Isolated Hybrid Energy Systems for Remote Locations

Abstract

Hybrid energy systems (HES) combine two or more energy conversion devices for meeting a common energy end use. Isolated hybrid systems are utilized for electrification of remote locations where the extension of grid becomes infeasible due to techno-economic constraints. There are numerous options for energy integration in hybrid systems, as there can be combinations of renewable and conventional generators. A typical example is an integrated diesel generator–photovoltaic–battery system. Diesel generators, photovoltaic modules, and wind turbine driven generators coupled with energy storage in the form of batteries are usually employed in isolated hybrid systems.
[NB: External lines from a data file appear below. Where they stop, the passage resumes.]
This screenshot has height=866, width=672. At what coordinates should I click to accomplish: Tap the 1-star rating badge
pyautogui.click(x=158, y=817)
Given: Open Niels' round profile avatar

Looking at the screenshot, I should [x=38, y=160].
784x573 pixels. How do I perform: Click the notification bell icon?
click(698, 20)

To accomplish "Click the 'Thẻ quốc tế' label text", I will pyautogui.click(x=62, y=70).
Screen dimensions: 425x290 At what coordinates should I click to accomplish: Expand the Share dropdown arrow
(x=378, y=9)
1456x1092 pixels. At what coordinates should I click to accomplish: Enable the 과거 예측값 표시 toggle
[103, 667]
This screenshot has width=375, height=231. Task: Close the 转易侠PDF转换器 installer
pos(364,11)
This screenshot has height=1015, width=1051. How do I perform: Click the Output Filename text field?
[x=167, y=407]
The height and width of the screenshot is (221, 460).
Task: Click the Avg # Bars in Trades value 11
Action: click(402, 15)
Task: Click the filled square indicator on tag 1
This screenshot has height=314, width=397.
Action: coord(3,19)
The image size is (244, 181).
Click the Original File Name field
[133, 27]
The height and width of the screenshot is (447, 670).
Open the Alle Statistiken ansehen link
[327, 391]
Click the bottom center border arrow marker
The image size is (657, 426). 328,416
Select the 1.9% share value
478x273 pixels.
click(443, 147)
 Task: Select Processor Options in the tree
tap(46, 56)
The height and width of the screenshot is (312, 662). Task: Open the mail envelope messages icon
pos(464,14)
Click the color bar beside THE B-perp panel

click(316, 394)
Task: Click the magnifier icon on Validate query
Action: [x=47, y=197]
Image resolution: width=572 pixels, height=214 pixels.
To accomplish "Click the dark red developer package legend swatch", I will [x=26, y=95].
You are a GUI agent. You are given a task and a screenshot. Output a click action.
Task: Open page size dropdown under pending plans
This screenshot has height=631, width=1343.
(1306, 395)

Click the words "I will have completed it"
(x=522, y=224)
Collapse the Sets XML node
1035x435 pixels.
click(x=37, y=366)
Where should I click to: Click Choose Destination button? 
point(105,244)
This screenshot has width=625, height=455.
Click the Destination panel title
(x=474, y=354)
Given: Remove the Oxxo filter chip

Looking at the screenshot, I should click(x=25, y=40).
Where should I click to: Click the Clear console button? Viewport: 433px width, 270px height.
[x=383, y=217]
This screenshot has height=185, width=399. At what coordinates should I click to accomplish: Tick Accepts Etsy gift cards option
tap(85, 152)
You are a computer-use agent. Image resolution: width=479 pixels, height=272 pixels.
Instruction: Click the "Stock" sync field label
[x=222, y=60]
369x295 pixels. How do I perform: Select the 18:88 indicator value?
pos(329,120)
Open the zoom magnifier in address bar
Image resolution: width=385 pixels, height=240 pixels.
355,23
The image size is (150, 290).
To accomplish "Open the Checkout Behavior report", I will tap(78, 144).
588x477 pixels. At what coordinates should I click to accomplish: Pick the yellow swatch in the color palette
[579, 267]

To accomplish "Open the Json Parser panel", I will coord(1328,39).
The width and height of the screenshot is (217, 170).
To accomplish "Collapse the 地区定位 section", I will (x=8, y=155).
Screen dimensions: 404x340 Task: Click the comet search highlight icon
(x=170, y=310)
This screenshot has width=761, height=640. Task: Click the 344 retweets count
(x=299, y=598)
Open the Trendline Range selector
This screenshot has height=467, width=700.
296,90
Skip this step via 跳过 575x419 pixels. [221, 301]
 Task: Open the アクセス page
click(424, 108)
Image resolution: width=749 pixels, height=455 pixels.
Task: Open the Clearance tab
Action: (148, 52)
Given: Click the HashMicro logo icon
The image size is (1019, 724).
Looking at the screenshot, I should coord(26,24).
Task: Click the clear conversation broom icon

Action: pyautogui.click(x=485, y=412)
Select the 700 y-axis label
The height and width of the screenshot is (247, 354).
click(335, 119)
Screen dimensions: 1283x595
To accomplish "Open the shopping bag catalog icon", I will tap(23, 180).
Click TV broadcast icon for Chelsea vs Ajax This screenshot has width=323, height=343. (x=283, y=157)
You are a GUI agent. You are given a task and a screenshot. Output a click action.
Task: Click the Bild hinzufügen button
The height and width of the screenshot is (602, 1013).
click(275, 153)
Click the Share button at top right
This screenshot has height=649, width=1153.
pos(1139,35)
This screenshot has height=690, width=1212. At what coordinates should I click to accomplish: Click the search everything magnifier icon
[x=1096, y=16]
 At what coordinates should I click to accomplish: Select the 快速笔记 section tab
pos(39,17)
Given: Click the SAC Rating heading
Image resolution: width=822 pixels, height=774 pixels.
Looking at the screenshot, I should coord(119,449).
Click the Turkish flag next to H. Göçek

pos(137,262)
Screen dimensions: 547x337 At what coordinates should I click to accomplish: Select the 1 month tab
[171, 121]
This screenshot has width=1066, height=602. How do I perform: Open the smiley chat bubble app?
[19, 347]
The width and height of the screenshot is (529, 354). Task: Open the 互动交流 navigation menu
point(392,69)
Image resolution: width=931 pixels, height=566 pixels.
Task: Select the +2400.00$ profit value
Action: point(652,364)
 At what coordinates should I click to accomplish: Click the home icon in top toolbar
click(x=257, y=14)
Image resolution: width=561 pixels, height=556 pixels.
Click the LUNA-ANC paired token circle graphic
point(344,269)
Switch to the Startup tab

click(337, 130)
Series, switched, and parallel modes are the commonly adopted system configurations in hybrid systems. The appropriate design of HESs is essential for its efficient and reliable operation. There have been several approaches to solve the problem of system design. Methodologies range from simple calculation-based procedures to application of detailed mathematical models. For the design and analysis of hybrid systems, an appropriate mathematical model provides a logical equivalent specified by the system characteristics. Design-space methodology offers a set of tools for the identification of the set of all feasible system configurations capable of meeting the given demand conforming to specified levels of reliability. Design-space approach has been illustrated for an integrated diesel generator–photovoltaic–battery bank system.